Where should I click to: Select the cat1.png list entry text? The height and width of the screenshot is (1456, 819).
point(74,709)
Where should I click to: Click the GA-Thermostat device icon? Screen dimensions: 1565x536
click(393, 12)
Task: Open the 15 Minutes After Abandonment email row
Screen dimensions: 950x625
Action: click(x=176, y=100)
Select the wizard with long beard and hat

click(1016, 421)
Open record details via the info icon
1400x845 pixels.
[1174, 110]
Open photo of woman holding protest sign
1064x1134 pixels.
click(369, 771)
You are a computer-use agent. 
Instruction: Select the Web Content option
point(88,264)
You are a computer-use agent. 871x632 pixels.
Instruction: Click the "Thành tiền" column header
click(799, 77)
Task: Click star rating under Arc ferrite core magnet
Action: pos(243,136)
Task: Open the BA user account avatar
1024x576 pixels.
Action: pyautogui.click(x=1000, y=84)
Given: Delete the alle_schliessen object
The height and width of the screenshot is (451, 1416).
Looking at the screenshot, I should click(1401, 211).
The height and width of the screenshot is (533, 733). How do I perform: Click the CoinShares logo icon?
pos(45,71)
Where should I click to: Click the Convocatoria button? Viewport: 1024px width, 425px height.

============================================================

[WORK INSTRUCTIONS] Give back exactly the lines running from the line that has "Instruction: Select the Web Content option" to the end of the entries above.

[OUTPUT OF THE EXERCISE]
Instruction: Select the Web Content option
point(88,264)
You are a computer-use agent. 871x632 pixels.
Instruction: Click the "Thành tiền" column header
click(799, 77)
Task: Click star rating under Arc ferrite core magnet
Action: pos(243,136)
Task: Open the BA user account avatar
1024x576 pixels.
Action: pyautogui.click(x=1000, y=84)
Given: Delete the alle_schliessen object
The height and width of the screenshot is (451, 1416).
Looking at the screenshot, I should click(1401, 211).
The height and width of the screenshot is (533, 733). How do I perform: Click the CoinShares logo icon?
pos(45,71)
Where should I click to: Click the Convocatoria button? Viewport: 1024px width, 425px height.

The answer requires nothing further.